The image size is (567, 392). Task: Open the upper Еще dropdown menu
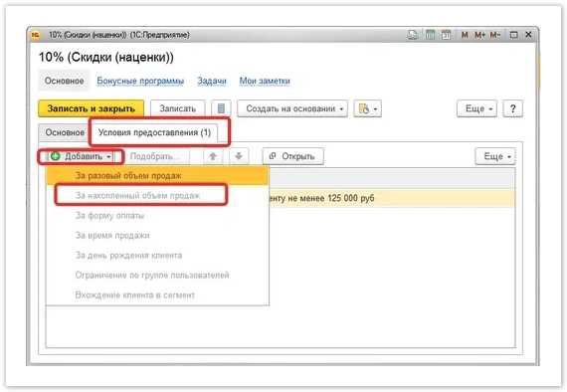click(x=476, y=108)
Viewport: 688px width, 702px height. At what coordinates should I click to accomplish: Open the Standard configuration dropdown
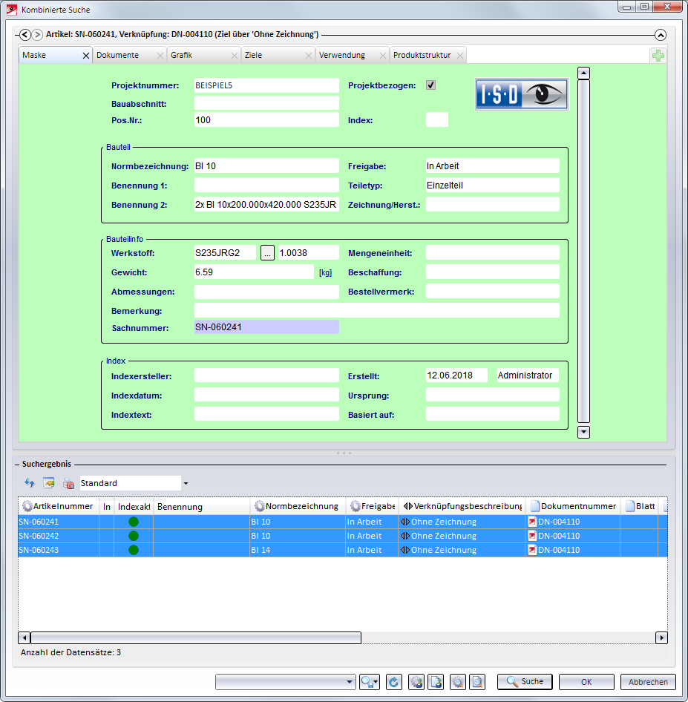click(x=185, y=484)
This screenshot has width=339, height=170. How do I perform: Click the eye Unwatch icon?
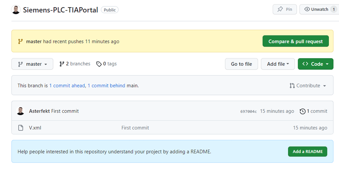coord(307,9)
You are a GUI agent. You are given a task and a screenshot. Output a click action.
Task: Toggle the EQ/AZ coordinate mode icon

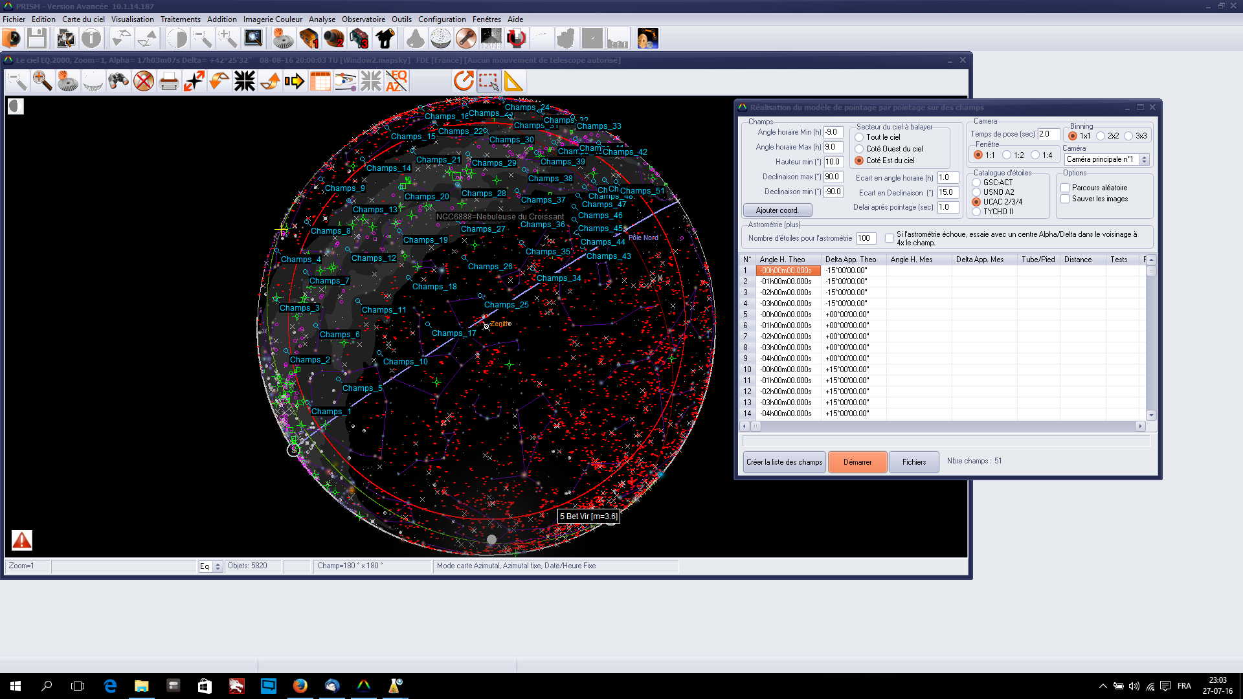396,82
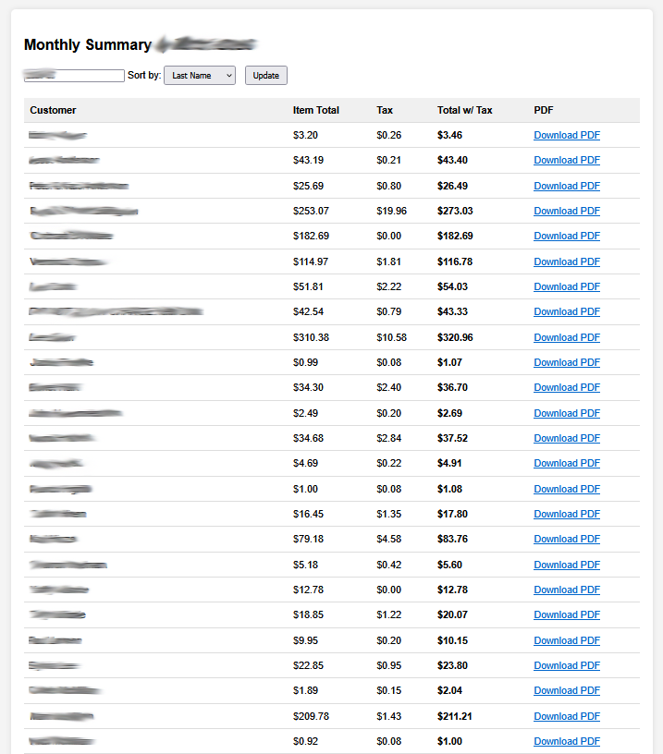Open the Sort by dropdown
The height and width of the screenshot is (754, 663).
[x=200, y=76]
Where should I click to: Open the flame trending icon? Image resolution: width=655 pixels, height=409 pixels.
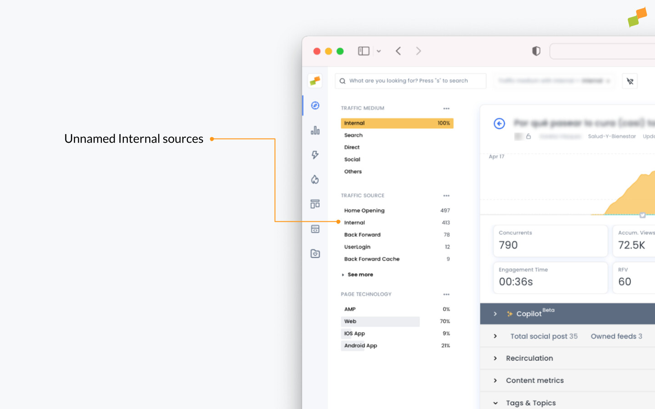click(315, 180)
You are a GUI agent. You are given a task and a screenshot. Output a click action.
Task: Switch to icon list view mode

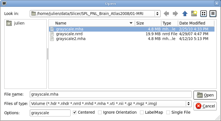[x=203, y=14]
+===+
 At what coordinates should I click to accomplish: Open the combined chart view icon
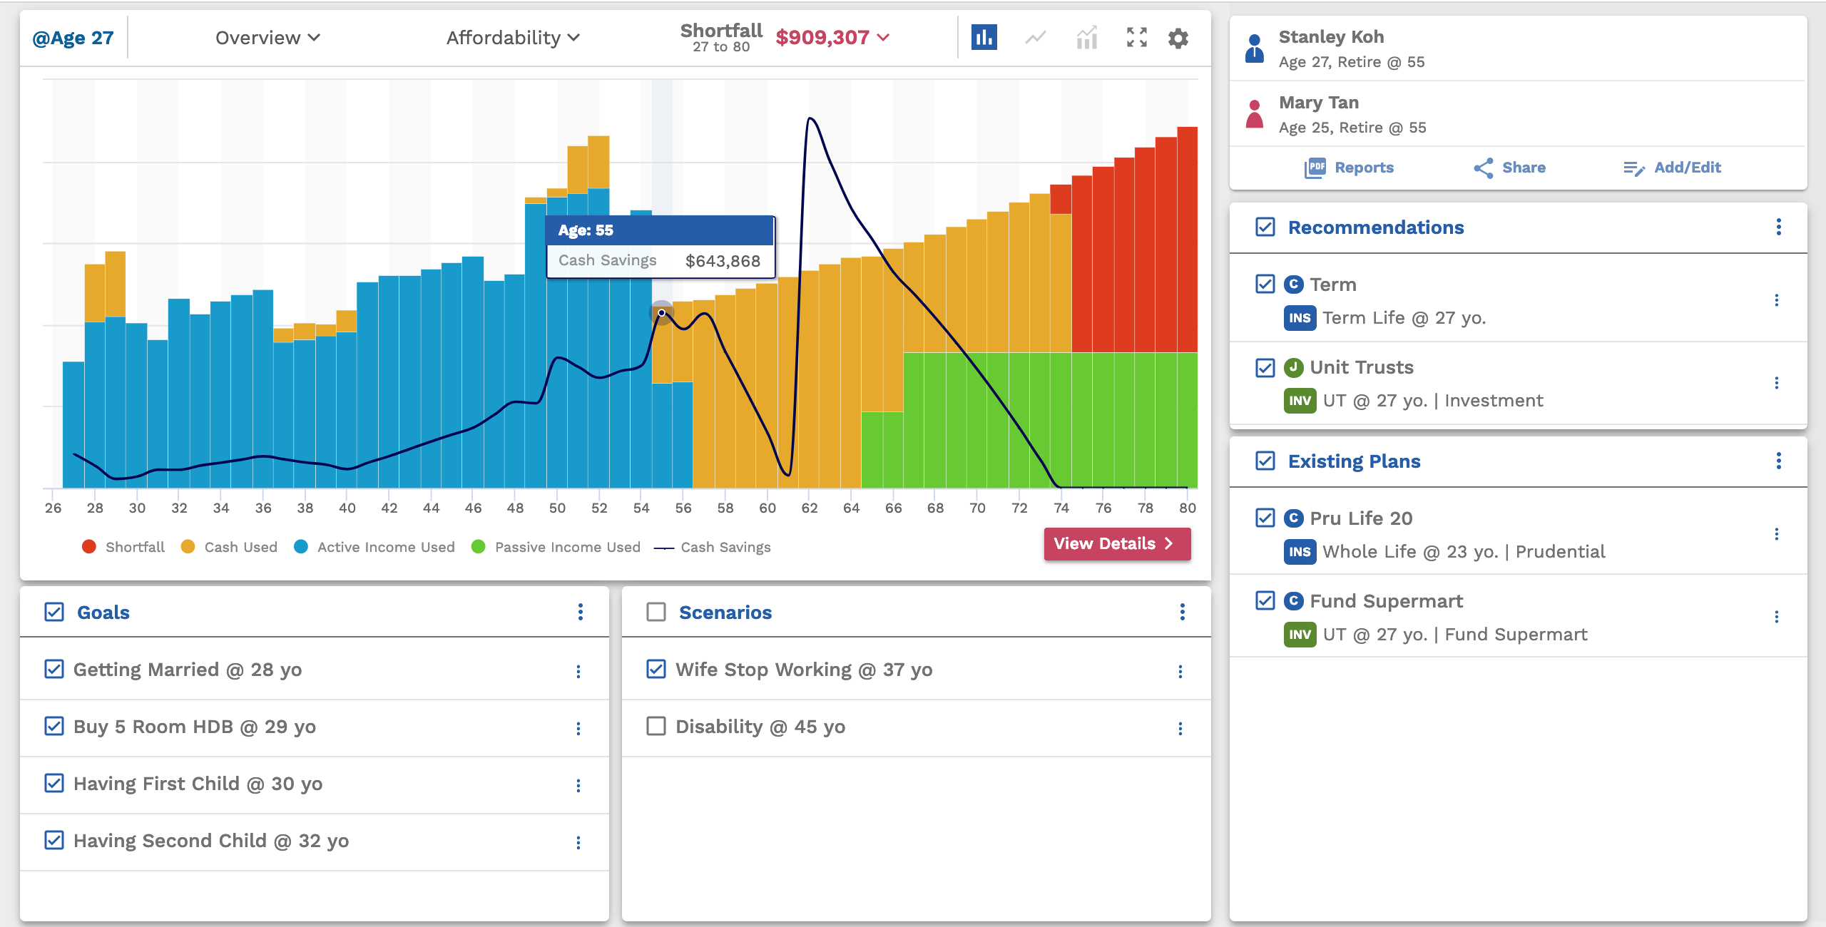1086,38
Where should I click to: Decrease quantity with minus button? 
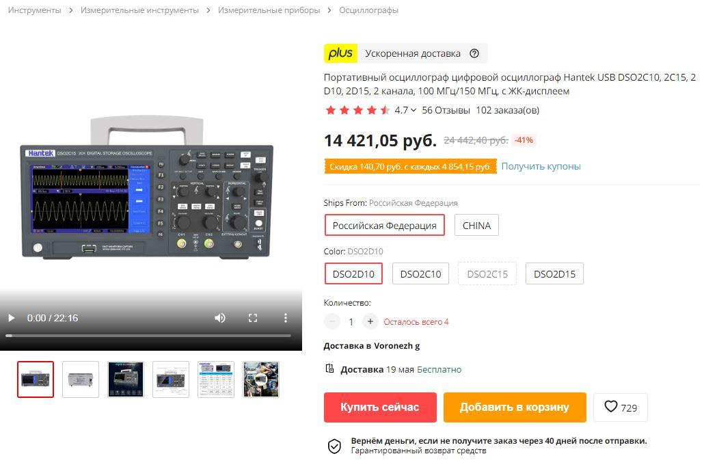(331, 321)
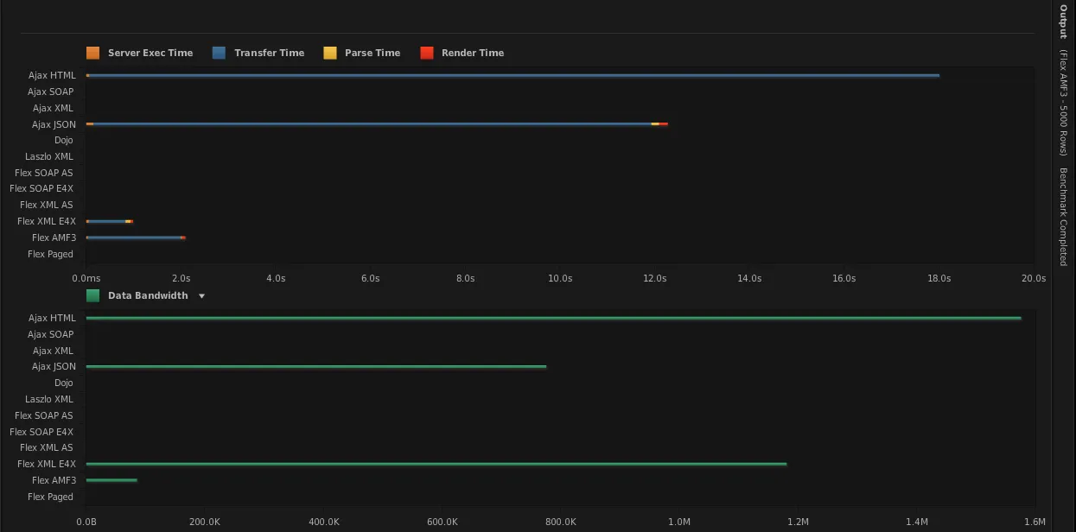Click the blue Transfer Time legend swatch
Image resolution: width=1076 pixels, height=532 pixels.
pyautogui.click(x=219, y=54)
+===+
Given request: Convert the lines of the records above into a numbered list, beginning at the line that contains "chart view icon" and stopping after the line that contains "pyautogui.click(x=219, y=54)". Skip blank lines and leave the pictures out.

Solution to the exercise:
1.  At what coordinates should I click to accomplish: Open the combined chart view icon
2. 1086,38
3. Where should I click to: Decrease quantity with minus button? 
4. (331, 321)
5. Click the blue Transfer Time legend swatch
6. Image resolution: width=1076 pixels, height=532 pixels.
7. pyautogui.click(x=219, y=54)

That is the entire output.